The financial control factors fall into the categories of:

  • Significant investment
  • Unreimbursed expenses
  • Opportunity for profit or loss
  • Services available to the market
  • Method of payment

Significant investment

An independent contractor often has a significant investment in the equipment he or she uses in working for someone else.  However, in many occupations, such as construction, workers spend thousands of dollars on the tools and equipment they use and are still considered to be employees. There are no precise dollar limits that must be met in order to have a significant investment.  Furthermore, a significant investment is not necessary for independent contractor status as some types of work simply do not require large expenditures.

Unreimbursed expenses

Independent contractors are more likely to have unreimbursed expenses than are employees. Fixed ongoing costs that are incurred regardless of whether work is currently being performed are especially important. However, employees may also incur unreimbursed expenses in connection with the services that they perform for their business.

Opportunity for profit or loss

The opportunity to make a profit or loss is another important factor.  If a worker has a significant investment in the tools and equipment used and if the worker has unreimbursed expenses, the worker has a greater opportunity to lose money (i.e., their expenses will exceed their income from the work).  Having the possibility of incurring a loss indicates that the worker is an independent contractor.

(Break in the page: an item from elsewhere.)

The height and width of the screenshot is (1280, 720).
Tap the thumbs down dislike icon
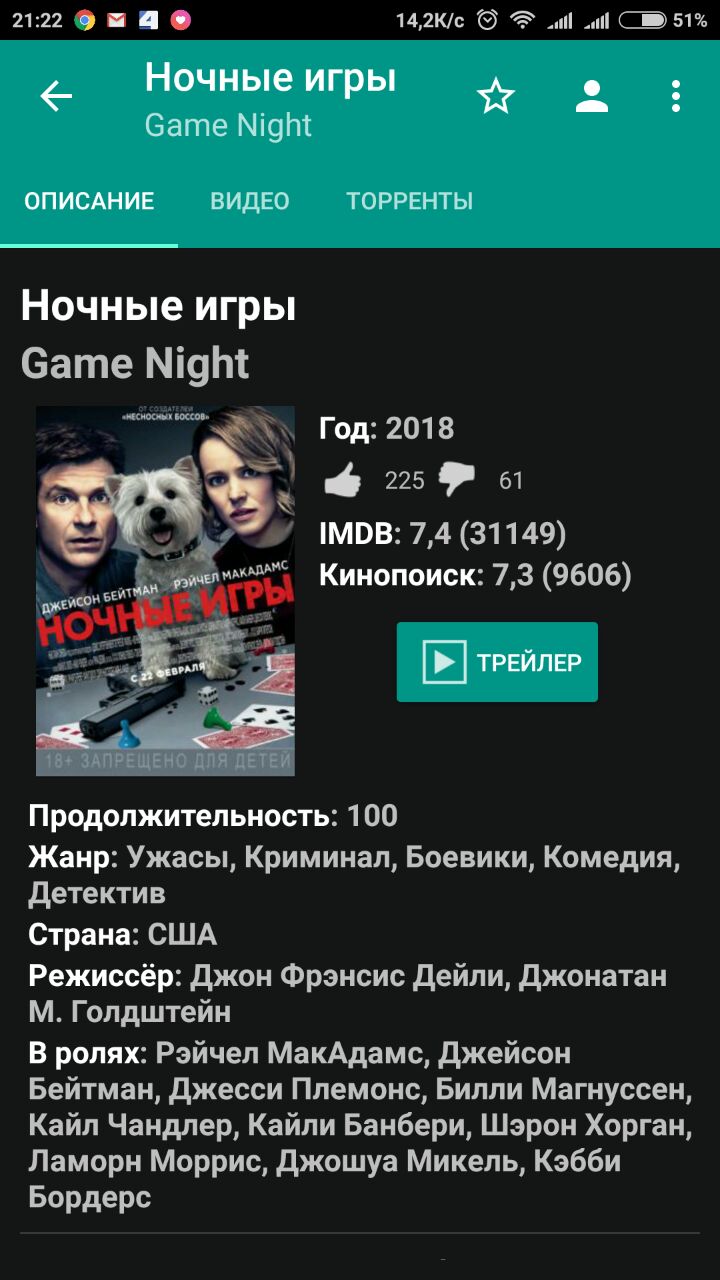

Services available to the market

An independent contractor is generally free to seek out business opportunities. Independent contractors often advertise, maintain a visible business location, and are available to work in the relevant market.

Method of payment

An employee is generally guaranteed a regular wage amount for an hourly, weekly, or other period of time. This usually indicates that a worker is an employee, even when the wage or salary is supplemented by a commission. An independent contractor is usually paid by a flat fee for the job. However, it is common in some professions, such as law, to pay independent contractors hourly.

 

Read the other factors that determine IC status:

Behavioral Control

Type of Relationship

And always remember:

Businesses must weigh all these factors when determining whether a worker is an employee or independent contractor. Some factors may indicate that the worker is an employee, while other factors indicate that the worker is an independent contractor. There is no “magic” or set number of factors that “makes” the worker an employee or an independent contractor, and no one factor stands alone in making this determination. Also, factors which are relevant in one situation may not be relevant in another.

The keys are to look at the entire relationship, consider the degree or extent of the right to direct and control, and finally, to document each of the factors used in coming up with the determination.

Still confused? Maybe my book, Paying Workers in a Homeschool Organization can help. It’s written just for homeschool leaders.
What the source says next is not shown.